▶ _RECORD SET_:
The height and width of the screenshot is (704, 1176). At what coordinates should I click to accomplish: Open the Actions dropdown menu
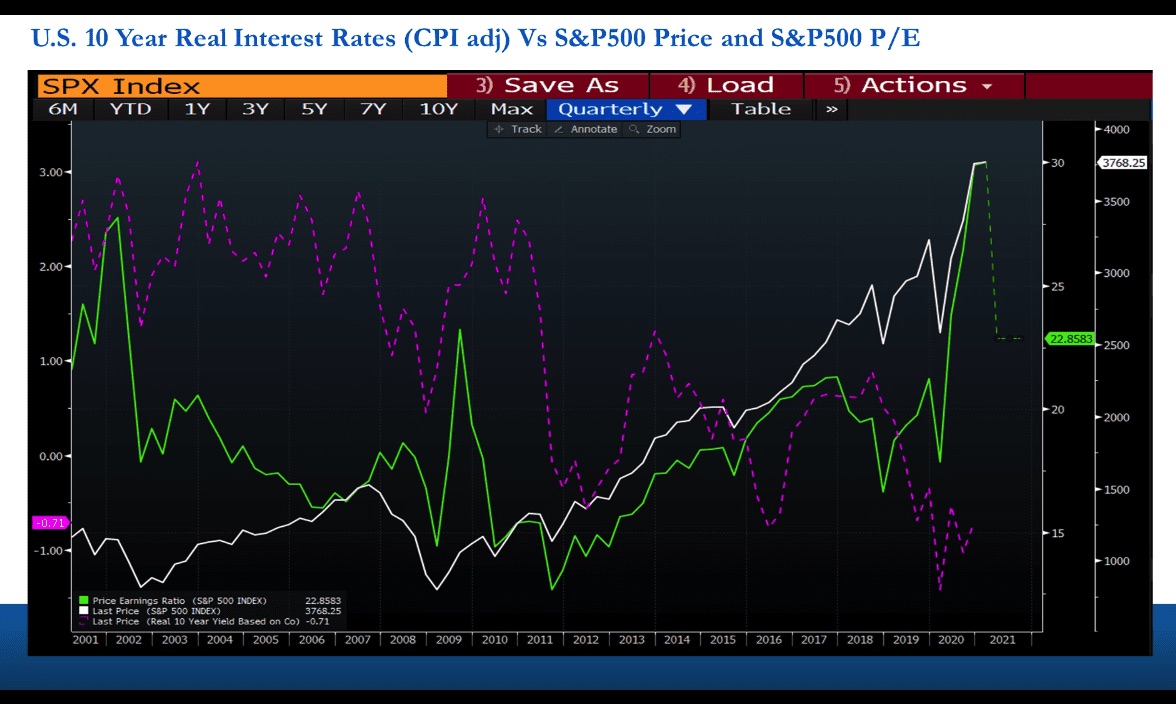click(914, 85)

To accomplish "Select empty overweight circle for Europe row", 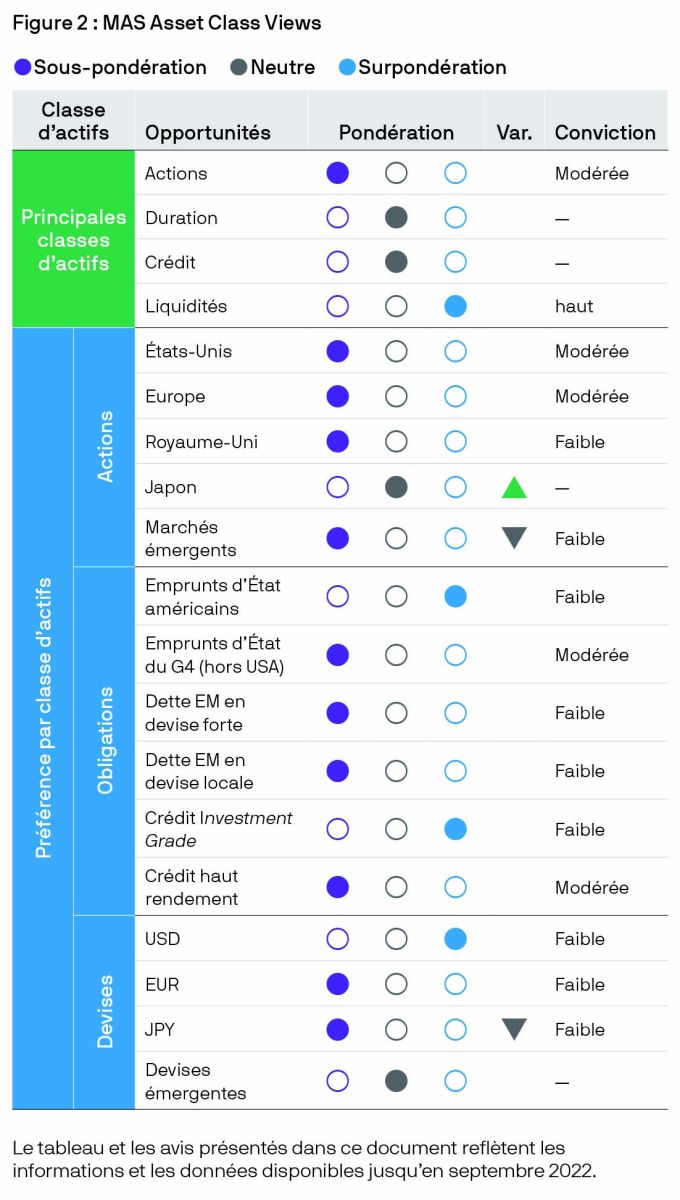I will point(455,396).
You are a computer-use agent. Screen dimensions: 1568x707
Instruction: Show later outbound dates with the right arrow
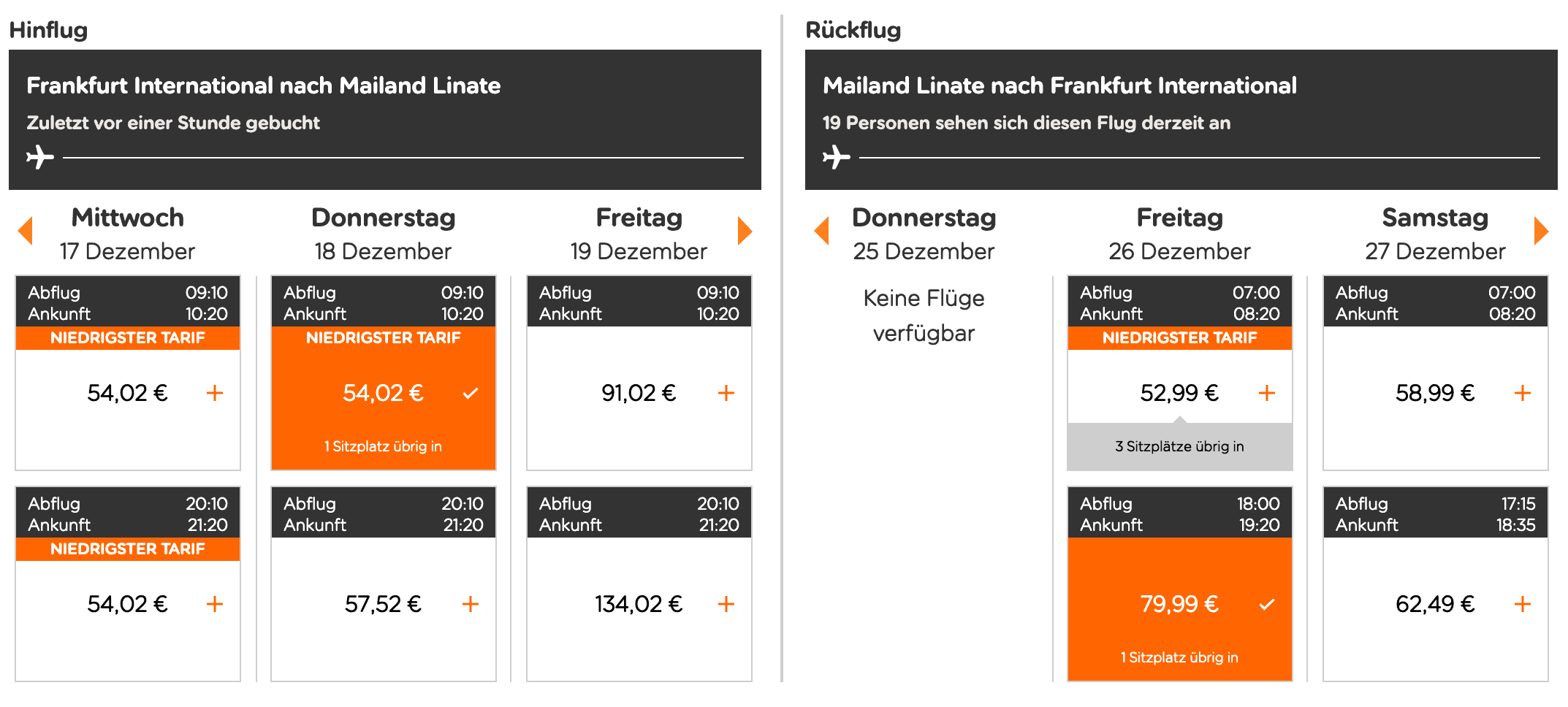(745, 231)
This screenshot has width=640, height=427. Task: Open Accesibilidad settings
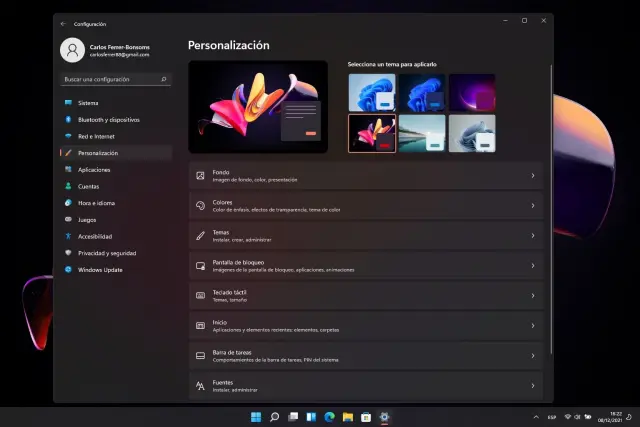click(x=95, y=236)
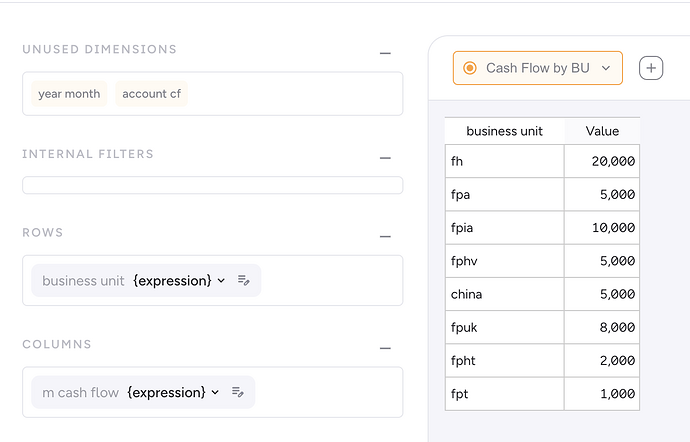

▶ _WHAT IS BEING ASKED_: Lines from the one containing "You are a computer-use" through the end of the material above must be reproduced exactly; pictures must not be.

▶ _ANSWER SPACE_:
You are a computer-use agent. Screen dimensions: 1568x707
Instruction: Show later outbound dates with the right arrow
(745, 231)
This screenshot has width=640, height=427. Task: Open Accesibilidad settings
click(x=95, y=236)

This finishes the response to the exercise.